Consigne A: Pourriez-vous recopier à l'identique le passage du texte sur Foursquare compris entre "Après Facebook et" et "quoi il retourne.", ces deux extrémités incluses ?

Texte à lire:
▼

Vous êtes ici ? Dites-le sur Foursquare !

Après Facebook et Twitter, c’est le média social le plus scruté du moment. Mis en ligne en mars 2009, Foursquare compte plus de deux millions d’utilisateurs. Un emballement qui n’a pas échappé aux grandes marques comme Starbucks ou Domino’s Pizza, entre autres.

Foursquare, c’est d’abord un jeu. Un jeu idiot qui consiste à accumuler des badges pour avoir accompli certaines actions, comme le font les scouts américains – ceux qui connaissent Up ! (Pixar) et le petit Russell voient certainement de quoi il retourne.

Ces actions, appelées check-in, sont basées sur la géolocalisation, un outil que tout smartphone connecté à Internet est capable d’utiliser. L’idée, donc : je fais mon premier check-in, je gagne un badge débutant. Je fais 10 check-in dans 10 endroits différents, je gagne un badge d’aventurier. Je fais un check-in dans trois Apple Stores différents, je gagne un badge “Steve Jobs”. Etc.

Ce “service” peut paraître futile, voire carrément inutile. Mais Dennis Crowley, geek new-yorkais de 33 ans et cofondateur de Four-square, avec Naveen Selvadurai, est un petit malin. Déjà initiateur de Dodgeball en 2004, un site qui permettait de notifier sa localisation à ses amis via SMS et racheté par Google en 2005 avant d’être fermé faute de fréquentation (100.000 utilisateurs), il passe avec Foursquare à la vitesse supérieure. Et ce grâce au bond en avant de la technologie mobile.

▲

Jeu d'enregistrements:
▼

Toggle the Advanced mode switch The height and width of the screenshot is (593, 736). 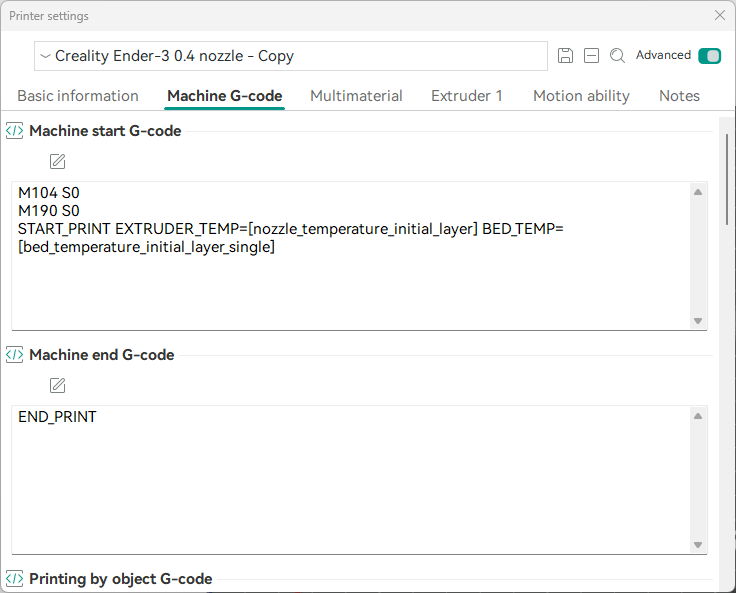[x=709, y=56]
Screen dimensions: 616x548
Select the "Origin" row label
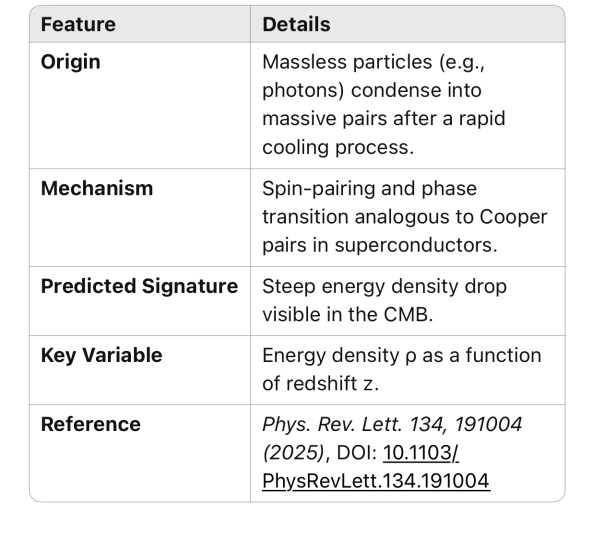[71, 62]
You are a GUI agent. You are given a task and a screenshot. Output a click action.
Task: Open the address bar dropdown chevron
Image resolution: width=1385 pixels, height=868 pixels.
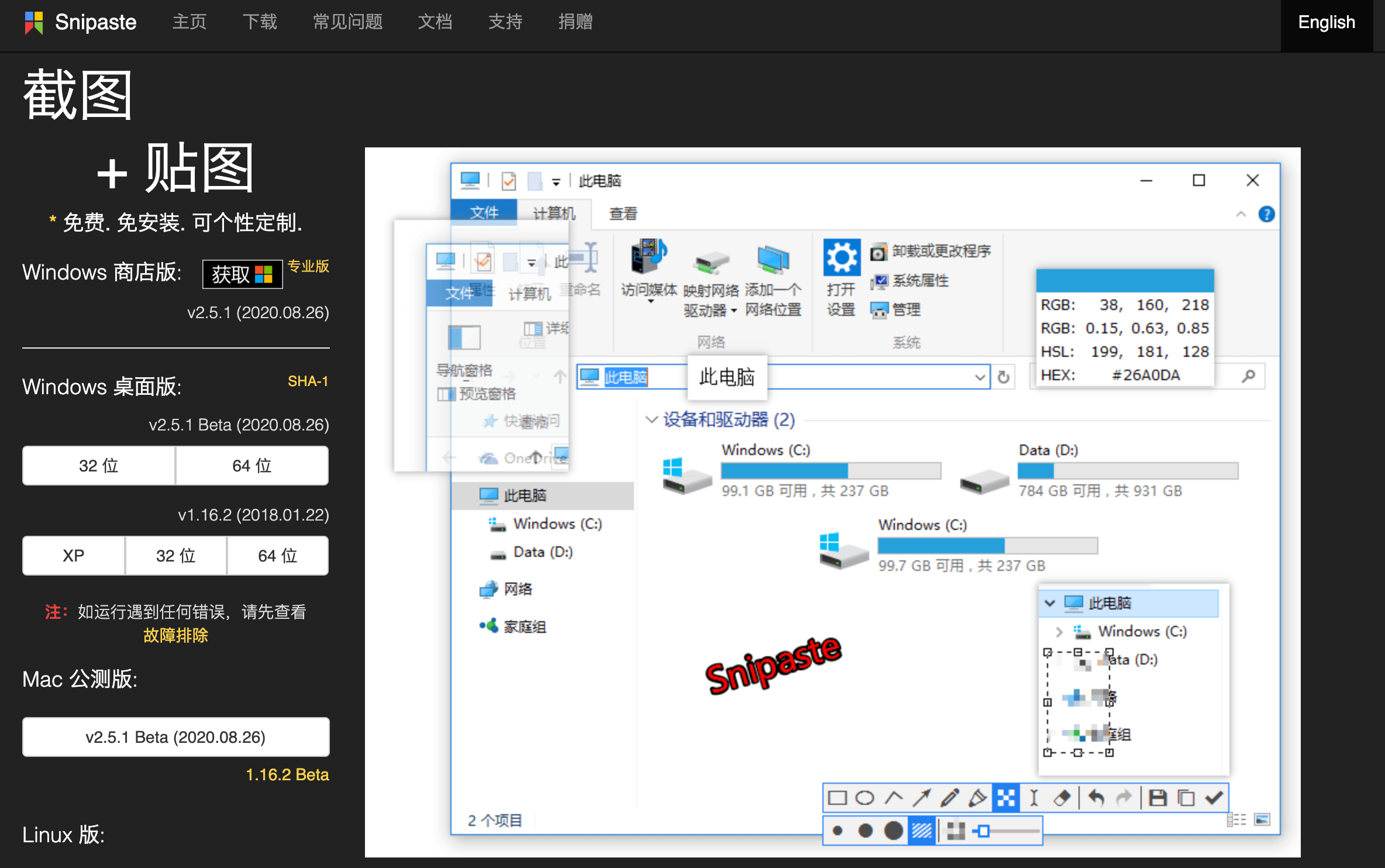pos(980,377)
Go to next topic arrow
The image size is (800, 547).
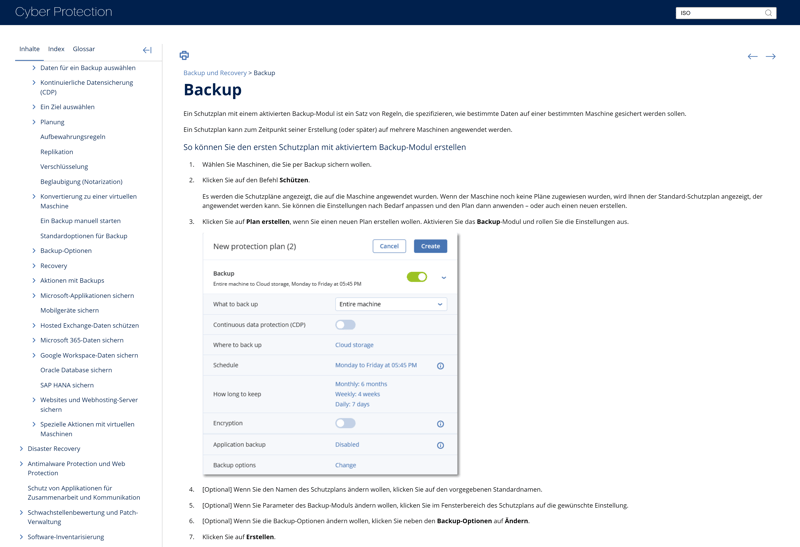(x=771, y=57)
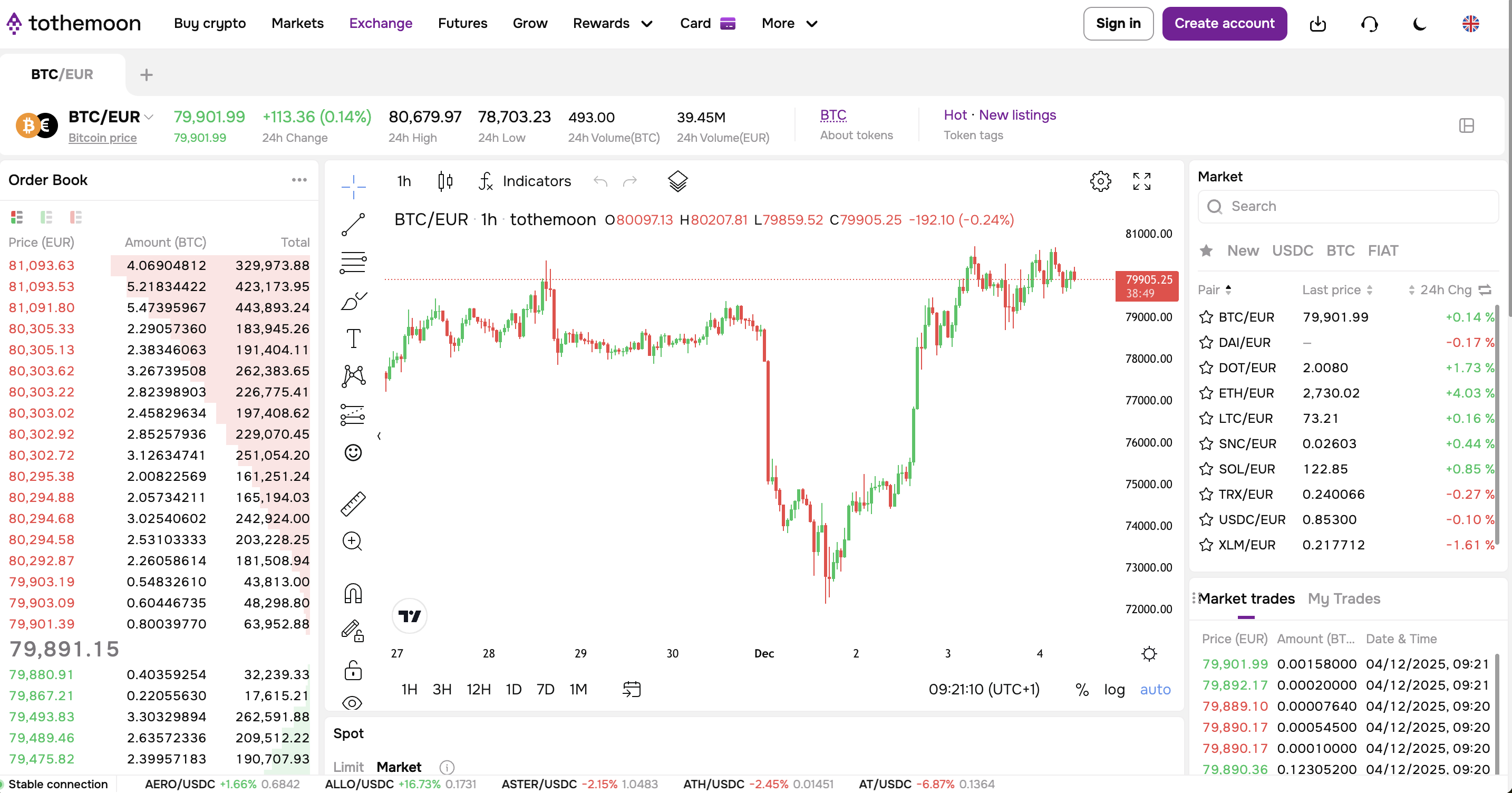Favorite the ETH/EUR pair star

1206,393

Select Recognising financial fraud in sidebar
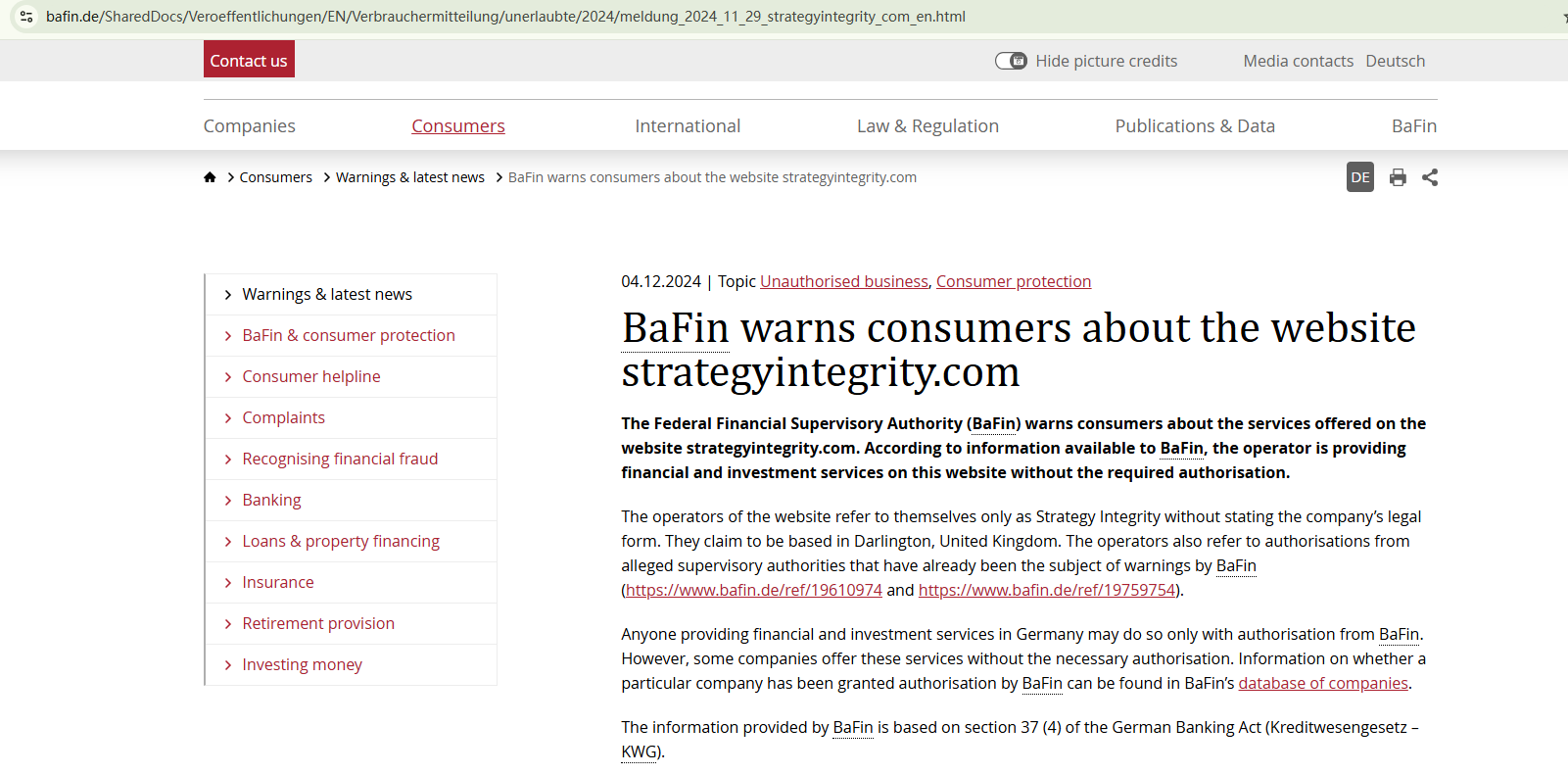340,459
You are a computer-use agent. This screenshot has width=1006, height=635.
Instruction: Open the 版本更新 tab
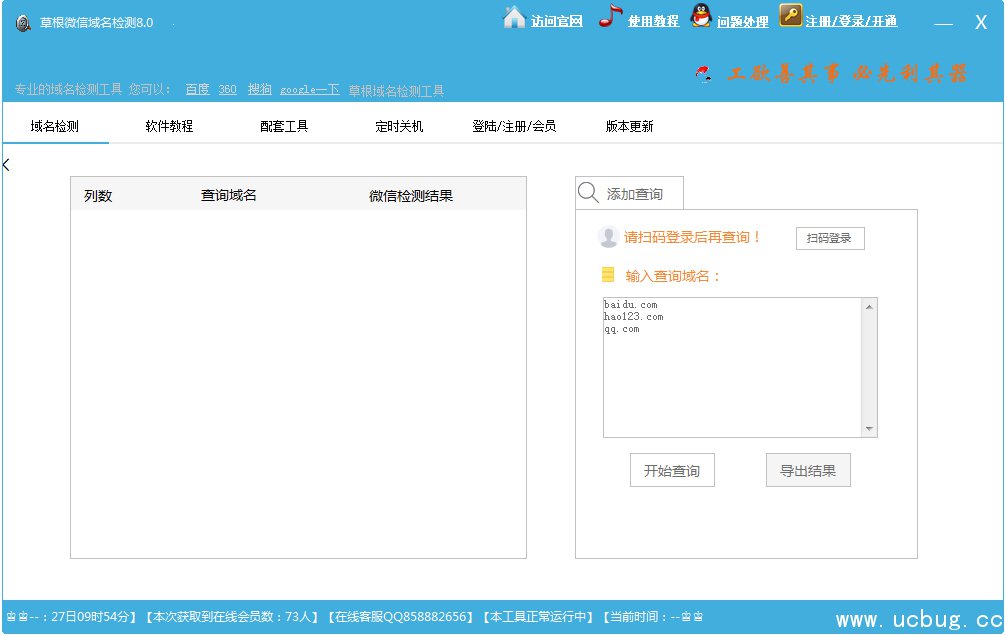629,126
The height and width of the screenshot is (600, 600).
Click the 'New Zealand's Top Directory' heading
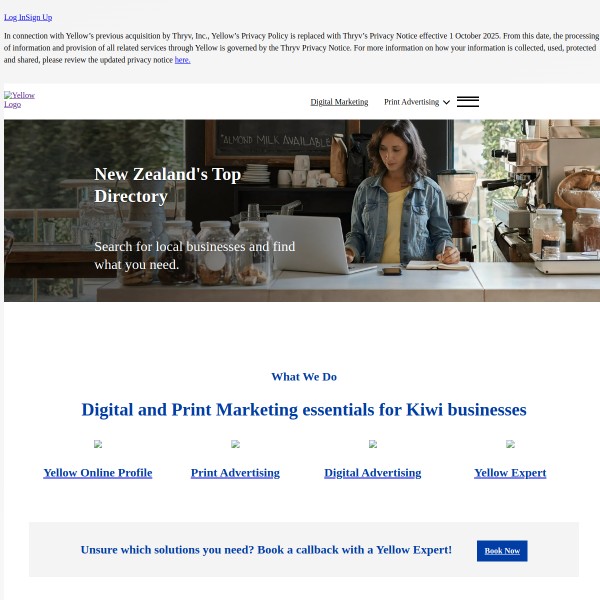click(x=167, y=185)
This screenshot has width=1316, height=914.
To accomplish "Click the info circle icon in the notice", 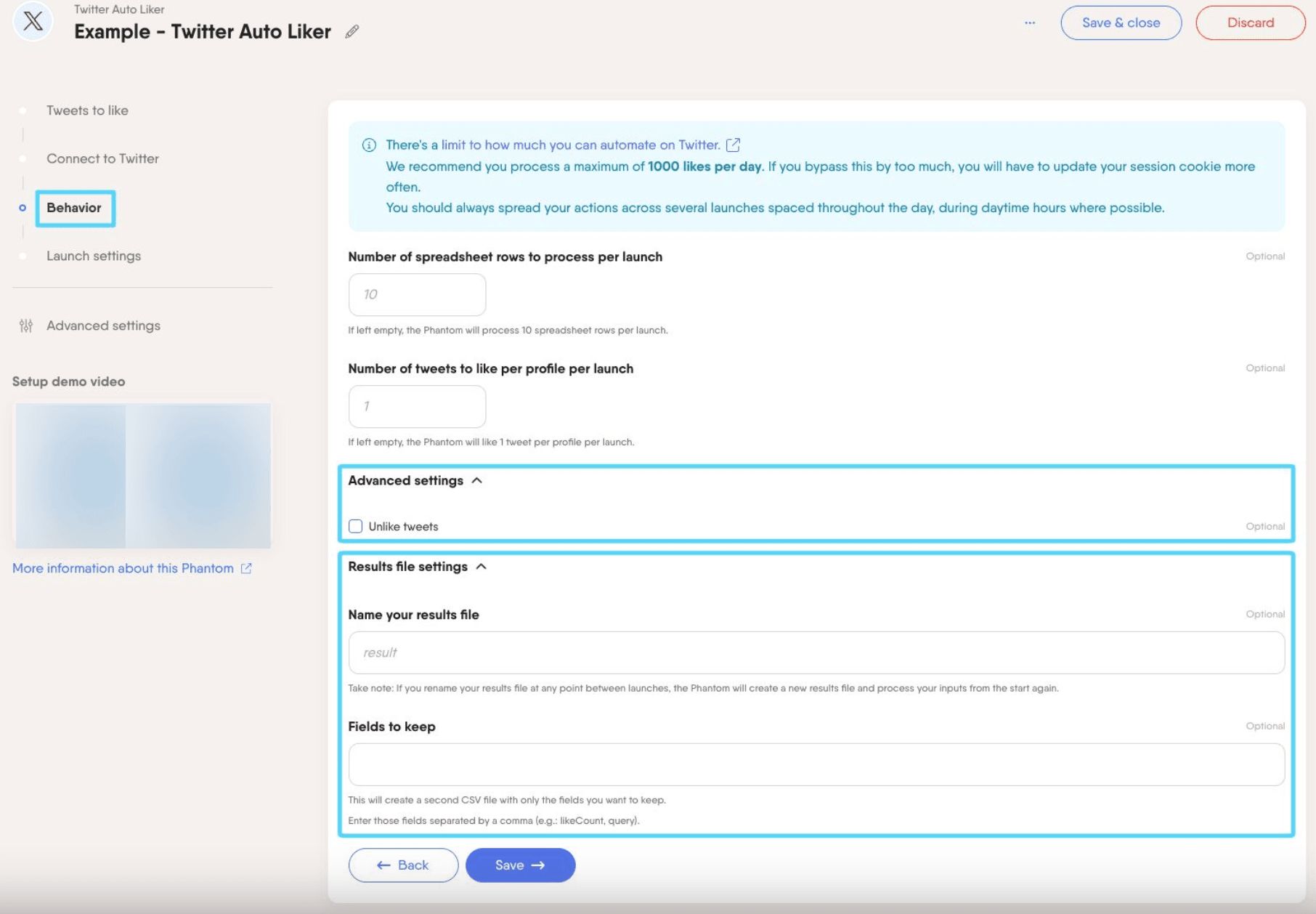I will pos(369,145).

▲

Consigne B: Dans les enregistrements, pouvez-vous convertir en liste JSON de chaînes les lignes comprises entre celle qui contient "Screen dimensions: 616x548" et celle qui contient "pos(980,377)", incluses, à raison d'une chaîne par ligne, sans les lignes vides ni les images ?

Résultat attendu A:
Après Facebook et Twitter, c’est le média social le plus scruté du moment. Mis en ligne en mars 2009, Foursquare compte plus de deux millions d’utilisateurs. Un emballement qui n’a pas échappé aux grandes marques comme Starbucks ou Domino’s Pizza, entre autres.

Foursquare, c’est d’abord un jeu. Un jeu idiot qui consiste à accumuler des badges pour avoir accompli certaines actions, comme le font les scouts américains – ceux qui connaissent Up ! (Pixar) et le petit Russell voient certainement de quoi il retourne.

Résultat attendu B:
[
  "Screen dimensions: 616x548",
  "Select the \"Origin\" row label",
  "[71, 62]",
  "You are a GUI agent. You are given a task and a screenshot. Output a click action.",
  "Task: Open the address bar dropdown chevron",
  "Image resolution: width=1385 pixels, height=868 pixels.",
  "pos(980,377)"
]